One problem is that the world changes all too quickly. I'm sitting here in modern California, and there's times where even I complain about all the changes that have taken place in our neighborhood in the last five years, let alone twenty. Earlier this year, I wrote about how ten years of railroad timetables showed how drastically the railroad's technology, work practices, and freight traffic must have varied in that time. At the same time, the villages changed to town, motor cars went from curiosities to bumper-to-bumper traffic, music changed, fashion changed… everything changed. It's fine for us to try to interpret how the world changed from a small number of photos, but we need to remember that a few years, let alone ten, is a huge time - a fraction of someone's life - and that the world we see in pictures from 1926 may be completely gone by 1936.

For example, here's one of the photos that inspired me to build my Market Street Station shelf layout. This shows Western Granite and Marble's shed at 396 North First Street in San Jose. A similar photo in Signor's "Southern Pacific's Coast Line" book got me interested in this stretch of track just east of the old San Jose railroad station.

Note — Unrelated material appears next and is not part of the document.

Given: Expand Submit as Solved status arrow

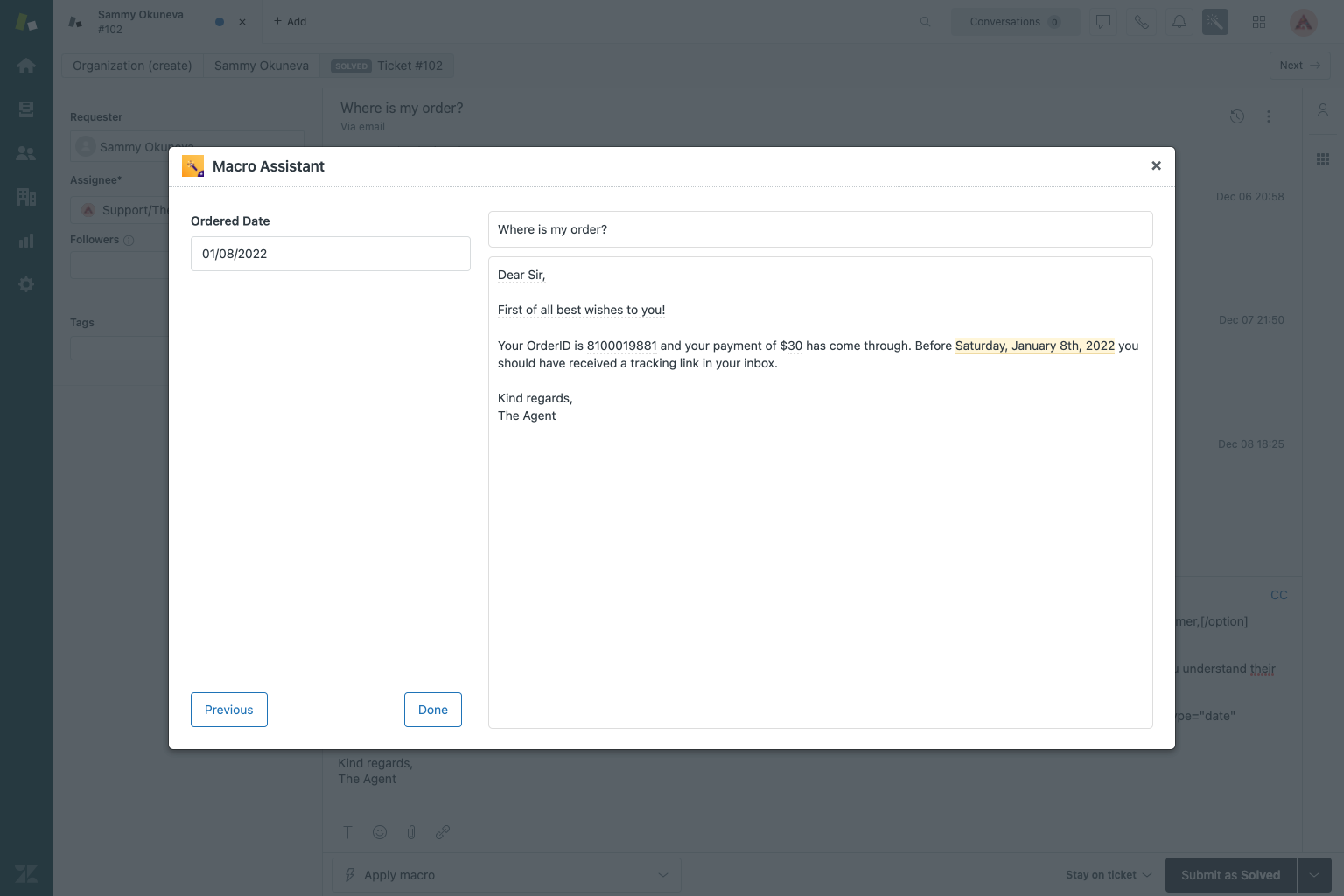Looking at the screenshot, I should coord(1314,875).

The shed later became Borchers Brothers' Building Supply, a San Jose institution which lasted into the 1990's.

When I needed to fill in that spot in the layout, I used the Western Granite and Marble photo as my guide, and added an interesting industry to my 1930's layout. For some reason, I thought that a shed like that needed a little office, so I put a small clapboard building inside for the office structure, and put some stairs up to a storage area on the roof.

That'll make things look like the 1930's, right? Nope.

I did some later research, and found out that shed probably disappeared around 1910, replaced with a more elaborate storefront, and then, in the 1920's got replaced again with a Mission-style store and office in the trendy style of the time.


Dave Caldwell, grandson of the founders, dropped me a note about six months ago, and was kind enough to give me some more photos showing all the changes in the building. He also kindly noted that the little office inside the shed was not in the original. Here's what the building looked like in 1910:


Here's the new building under construction around 1926.


And here's the new building completed. Note that the original shed still appears to extend behind the new storefront.

And finally the late 1930's or maybe even the 1940's. Someone who knows cars can probably tell me the exact date.

So in what seems like a small time -- what's twenty years, after all? -- that building I wanted to model went from a very utilitarian shed to an elaborate and curvy false front, and then to a Mission style front. Who knows how it differed in the 1940's and 1950's, though at least I know (because the building's facade still exists) that the building stayed mostly the same in the intervening years. Dave mentioned that Borchers Brothers sold the building (and a separate yard between 2nd and 3rd streets on the south side of the railroad tracks) in 1982, and moved their yard to Sunol St. near Del Monte Plant #3. It's now a false front for a condo development on the old property, but at least that cool Spanish Revival / Mission storefront is still there.

Am I very frustrated that I built the wrong building? Not completely. The shed fits the scene well, and on a recent visit to San Francisco, we walked by one of the old piers near the Ferry Building. The main door was open, and when we looked into the cavernous space, we saw a little raised office built on poles inside the main building - kind of like my model. I might not have captured Borchers Brothers correctly, but I did record a very California-like scene.